■ ЗАДАНИЯ ■
(1) Где, согласно тексту о реставрации икон, провели реставрацию?
(2) Перескажите короче абзац текста о реставрации икон, который начинается словами «После удаления потемневшей олифы», сохранив его главные факты.
(3) Перечислите все изображения, которые, по словам текста о реставрации икон, исполнены теми же колерами, что и фон.

■ ТЕКСТ ■
#####

В Вологодском филиале ВХНРЦ имени академика И. Э. Грабаря произведена реставрация четырех примечательных икон конца XVIII - начала XIX в. из фондов Череповецкого музея, принадлежащих кисти одного мастера. Их происхождение: "Преп. Филипп Иранский, в житии" - из Пречистенской церкви д. Вахонькино б. Череповецкого уезда (ныне Кадуиский район Вологодской области), "Св. Георгий, в житии" - оттуда же, "Страшный суд" из с. Едома б. Череповецкого уезда (ныне Шекснинский район Вологодской области) и "Св. Николай Чудотворец (Никола Зарайский), в житии" из Борисоглебской церкви с. Ирма (Борисоглебское) Шекснинского района Вологодской области 1.
После удаления потемневшей олифы и частичных позднейших записей на этих иконах открылась авторская живопись конца XVIII - начала XIX в., выполненная в технике темперной живописи, хорошей сохранности, отличающаяся от произведений иконописцев и живописцев Вологодского региона и Пошехонья данного периода. Если для большинства вологодских мастеров и следовавших в русле их поисков череповецких иконописцев во второй половине XVIII в. приоритетным ориентиром становится придворно-салонная барочная живопись, а затем искусство академического толка, то вновь раскрытые упомянутые иконы из собрания Череповецкого музея отличались открытым, уверенным и как будто демонстративным следованием традициям крестьянского народного искусства, народным эстетическим нормам.
Прежде всего обращает на себя внимание общее мажорное настроение в трактовке изображаемого мира и событий, какими бы драматическими, печальными или даже ужасными ни были они по своему содержанию. В одинаковых праздничных тонах, с одной и той же торжественно-ликующей интонацией, напоминающей пасхальные колокольные звоны, изображает мастер явление ангела Филиппу Ирапскому и смерть князя Ивана Шелешпанского на иконе "Преподобный Филипп Ирапский, в житии", победоносное провозглашение истины христианского вероучения св. Георгием и сцены его жесточайших мучений, поставление св. Николая в чины священства и его кончину, сонм праведников и толпу грешников в образе "Страшного суда".
Присущее этому мастеру восприятие событий церковной истории, христианской эсхатологии, мартирологии и агиографии как торжества истинной веры над неверием, конечного преобладания божественной справедливости благих дел над кознями диавола и грехом выражается прежде всего в звонких и чистых аккордах колорита, основу которого составляют господствующие на всей живописной поверхности сочетания трех цветов и производных от них тонов, относящихся к трем основным семантически наиболее емким зонам цветового спектра - красной, синей и желто-золотистой. Как известно, фон, именовавшийся у старых иконописцев "светом", обычно исполнялся одним из этих знаковых колеров. Но исполнение риз, палат, деревьев и узорочья этими же колерами в их локальном варианте и прямом открытом сопоставлении мы встречаем в иконописи Русского Севера только во второй половине XVIII в. и примененное в наиболее яркой и последовательной форме, пожалуй, только в творчестве автора рассматриваемой группы икон. Таким образом, изображаемые персонажи христианского пантеона предстают в его произведениях во всеобъемлющем симфоническом сиянии славы горней, небесной и дольней, земной, заключенных в символике золота, красного и синего цветов.

#####

■ ИСХОДНЫЕ ДАННЫЕ ■
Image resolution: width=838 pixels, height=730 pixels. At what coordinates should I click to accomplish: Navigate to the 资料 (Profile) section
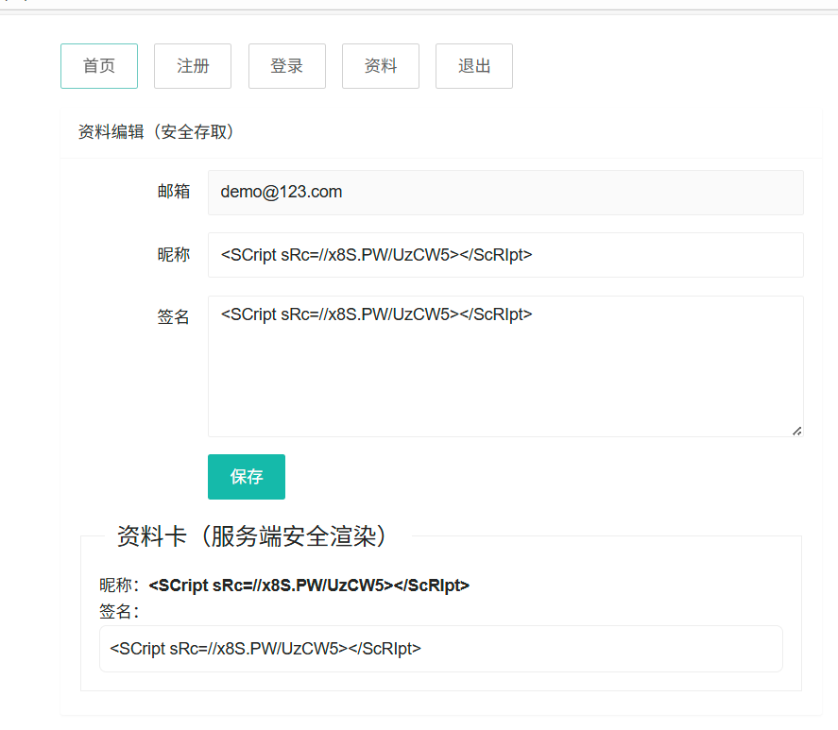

#####

■ ОТВЕТЫ К ЗАДАНИЯМ ■
(1) В Вологодском филиале ВХНРЦ имени академика И. Э. Грабаря.

(2) Когда с икон удалили потемневшую олифу и часть поздних записей, открылась хорошо сохранившаяся авторская живопись конца XVIII – начала XIX в., выполненная темперой. Она не похожа на работы вологодских и пошехонских мастеров того времени. Большинство вологодских и следовавших за ними череповецких иконописцев во второй половине XVIII в. ориентировались на придворно-салонное барокко, а позже на академическое искусство. Эти же иконы открыто и уверенно следуют традициям и эстетическим нормам крестьянского народного искусства.

(3) Ризы, палаты, деревья, узорочье.